Overview of Research Interests
We are interested in structure, function and dynamics of two classes of proteins, membrane proteins, in particular receptors with function in signal transduction, and natively unfolded proteins and protein domains, with the following three focus areas:
Focus areas I & II: Mechanisms of folding and signaling function by membrane receptors. Our research on membrane proteins focuses on the mechanisms of (I) folding and (II) activation-induced conformational changes: How can we explain diseases caused by membrane protein misfolding? Can we modulate membrane protein (mis)folding? What determines the folding, structure and stability of membrane proteins and how are these different from soluble proteins? How does folding relate to function, in particular during signaling by membrane receptors? What is the molecular nature of conformational changes induced by allosteric modulators and are these different from those induced by competitive drugs?
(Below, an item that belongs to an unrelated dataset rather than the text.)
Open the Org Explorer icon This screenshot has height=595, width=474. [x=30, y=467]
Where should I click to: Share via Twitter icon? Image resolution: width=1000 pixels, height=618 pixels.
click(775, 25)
Focus area III: Natively unfolded states. For natively unfolded proteins and protein domains, we are particularly interested in analyzing the functions of the natively unfolded states, their evolutionary conservation and ability to shift the conformational ensemble to more folded states.
We study the following systems:
Focus Areas I & II: Mechanisms of folding and signaling function by membrane receptors
For further information on some of these systems click here. For a general review of G protein coupled receptor research click here. Pls. note that pdf file of references cannot be accessed without password for copyright reasons.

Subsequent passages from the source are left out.